Source data:

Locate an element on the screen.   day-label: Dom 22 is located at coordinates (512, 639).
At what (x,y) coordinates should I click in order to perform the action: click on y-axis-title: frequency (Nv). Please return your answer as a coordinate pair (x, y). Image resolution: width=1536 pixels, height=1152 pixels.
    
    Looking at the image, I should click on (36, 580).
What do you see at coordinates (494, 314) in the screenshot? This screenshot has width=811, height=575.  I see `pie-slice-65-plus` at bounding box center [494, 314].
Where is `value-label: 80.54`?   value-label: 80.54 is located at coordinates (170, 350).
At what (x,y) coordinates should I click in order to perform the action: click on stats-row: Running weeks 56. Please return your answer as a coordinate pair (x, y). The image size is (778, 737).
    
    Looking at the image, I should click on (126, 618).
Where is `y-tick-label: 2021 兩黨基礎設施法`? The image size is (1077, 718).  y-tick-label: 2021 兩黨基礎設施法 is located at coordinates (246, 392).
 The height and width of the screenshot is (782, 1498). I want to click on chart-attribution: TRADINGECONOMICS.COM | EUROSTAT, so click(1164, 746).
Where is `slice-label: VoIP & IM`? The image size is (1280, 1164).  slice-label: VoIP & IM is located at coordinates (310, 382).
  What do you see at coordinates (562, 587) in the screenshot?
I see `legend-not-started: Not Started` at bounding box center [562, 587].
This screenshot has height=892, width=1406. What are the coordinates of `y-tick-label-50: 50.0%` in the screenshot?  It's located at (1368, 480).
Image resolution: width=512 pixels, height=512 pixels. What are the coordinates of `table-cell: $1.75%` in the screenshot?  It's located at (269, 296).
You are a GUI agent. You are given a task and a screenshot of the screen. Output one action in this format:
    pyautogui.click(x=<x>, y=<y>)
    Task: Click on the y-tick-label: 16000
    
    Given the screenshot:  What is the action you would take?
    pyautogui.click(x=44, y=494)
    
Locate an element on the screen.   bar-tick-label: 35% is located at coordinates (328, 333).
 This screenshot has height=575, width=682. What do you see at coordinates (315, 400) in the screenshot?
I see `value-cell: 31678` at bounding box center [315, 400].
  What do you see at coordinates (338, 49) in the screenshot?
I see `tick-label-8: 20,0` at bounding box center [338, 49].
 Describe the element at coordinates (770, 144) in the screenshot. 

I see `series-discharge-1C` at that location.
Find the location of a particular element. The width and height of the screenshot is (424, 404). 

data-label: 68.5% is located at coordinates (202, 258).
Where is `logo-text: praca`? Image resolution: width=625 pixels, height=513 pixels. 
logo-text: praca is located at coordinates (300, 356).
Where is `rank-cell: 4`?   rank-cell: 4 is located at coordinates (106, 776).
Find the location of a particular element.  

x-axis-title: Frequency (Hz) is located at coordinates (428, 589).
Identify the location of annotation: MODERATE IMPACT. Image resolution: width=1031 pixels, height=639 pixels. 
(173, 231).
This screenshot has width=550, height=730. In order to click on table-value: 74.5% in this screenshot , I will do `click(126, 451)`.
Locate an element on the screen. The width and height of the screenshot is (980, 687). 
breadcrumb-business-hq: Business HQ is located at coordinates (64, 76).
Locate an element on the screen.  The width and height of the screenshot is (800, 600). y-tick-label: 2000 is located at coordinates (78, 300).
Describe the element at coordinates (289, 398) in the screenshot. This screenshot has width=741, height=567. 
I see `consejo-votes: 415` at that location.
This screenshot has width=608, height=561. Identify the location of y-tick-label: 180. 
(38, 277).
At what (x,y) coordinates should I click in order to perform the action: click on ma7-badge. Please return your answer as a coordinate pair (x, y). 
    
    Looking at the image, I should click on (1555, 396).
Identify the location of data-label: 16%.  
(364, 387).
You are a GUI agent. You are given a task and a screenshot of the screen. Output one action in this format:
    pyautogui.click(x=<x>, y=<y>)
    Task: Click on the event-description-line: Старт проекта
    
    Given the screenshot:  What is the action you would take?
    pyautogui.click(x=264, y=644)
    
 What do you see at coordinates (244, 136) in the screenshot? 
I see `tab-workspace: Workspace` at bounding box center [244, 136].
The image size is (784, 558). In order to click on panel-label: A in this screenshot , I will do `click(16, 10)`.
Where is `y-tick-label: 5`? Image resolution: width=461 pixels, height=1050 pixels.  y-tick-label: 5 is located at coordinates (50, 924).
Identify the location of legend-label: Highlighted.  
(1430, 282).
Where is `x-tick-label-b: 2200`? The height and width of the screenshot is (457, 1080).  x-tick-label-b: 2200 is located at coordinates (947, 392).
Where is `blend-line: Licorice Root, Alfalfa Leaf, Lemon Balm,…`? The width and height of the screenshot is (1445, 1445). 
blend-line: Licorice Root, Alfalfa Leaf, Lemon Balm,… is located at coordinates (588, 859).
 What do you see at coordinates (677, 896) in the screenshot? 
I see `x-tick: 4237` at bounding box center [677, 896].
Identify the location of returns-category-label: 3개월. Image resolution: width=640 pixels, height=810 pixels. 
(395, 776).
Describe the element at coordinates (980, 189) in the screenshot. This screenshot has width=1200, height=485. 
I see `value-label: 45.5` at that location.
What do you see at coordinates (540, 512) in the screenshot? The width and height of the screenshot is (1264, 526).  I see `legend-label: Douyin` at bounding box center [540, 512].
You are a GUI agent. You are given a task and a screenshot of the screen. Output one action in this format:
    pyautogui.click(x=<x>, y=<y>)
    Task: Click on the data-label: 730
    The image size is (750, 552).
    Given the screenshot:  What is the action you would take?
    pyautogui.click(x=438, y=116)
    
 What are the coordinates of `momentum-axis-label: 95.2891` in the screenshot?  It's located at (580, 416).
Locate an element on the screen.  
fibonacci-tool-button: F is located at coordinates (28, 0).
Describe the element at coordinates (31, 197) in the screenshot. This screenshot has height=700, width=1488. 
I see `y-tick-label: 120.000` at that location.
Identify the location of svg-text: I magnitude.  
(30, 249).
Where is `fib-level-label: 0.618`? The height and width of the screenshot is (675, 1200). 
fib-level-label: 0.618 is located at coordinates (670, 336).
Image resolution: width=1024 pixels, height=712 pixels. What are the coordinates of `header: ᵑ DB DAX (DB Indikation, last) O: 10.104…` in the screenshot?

WHAT IS BEING ASKED
Rewrite the listing from its first line up to and including the line with "Image resolution: width=512", substituting "Screen resolution" for "Image resolution" and leaving all else unchanged.

RESULT OF THE TASK
Locate an element on the screen.   day-label: Dom 22 is located at coordinates (512, 639).
At what (x,y) coordinates should I click in order to perform the action: click on y-axis-title: frequency (Nv). Please return your answer as a coordinate pair (x, y). Screen resolution: width=1536 pixels, height=1152 pixels.
    
    Looking at the image, I should click on (36, 580).
What do you see at coordinates (494, 314) in the screenshot? This screenshot has width=811, height=575.  I see `pie-slice-65-plus` at bounding box center [494, 314].
Where is `value-label: 80.54`?   value-label: 80.54 is located at coordinates (170, 350).
At what (x,y) coordinates should I click in order to perform the action: click on stats-row: Running weeks 56. Please return your answer as a coordinate pair (x, y). The image size is (778, 737).
    
    Looking at the image, I should click on (126, 618).
Where is `y-tick-label: 2021 兩黨基礎設施法`? The image size is (1077, 718).  y-tick-label: 2021 兩黨基礎設施法 is located at coordinates (246, 392).
 The height and width of the screenshot is (782, 1498). I want to click on chart-attribution: TRADINGECONOMICS.COM | EUROSTAT, so click(1164, 746).
Where is `slice-label: VoIP & IM`? The image size is (1280, 1164).  slice-label: VoIP & IM is located at coordinates (310, 382).
  What do you see at coordinates (562, 587) in the screenshot?
I see `legend-not-started: Not Started` at bounding box center [562, 587].
This screenshot has height=892, width=1406. What are the coordinates of `y-tick-label-50: 50.0%` in the screenshot?  It's located at (1368, 480).
Screen resolution: width=512 pixels, height=512 pixels. What are the coordinates of `table-cell: $1.75%` in the screenshot?  It's located at (269, 296).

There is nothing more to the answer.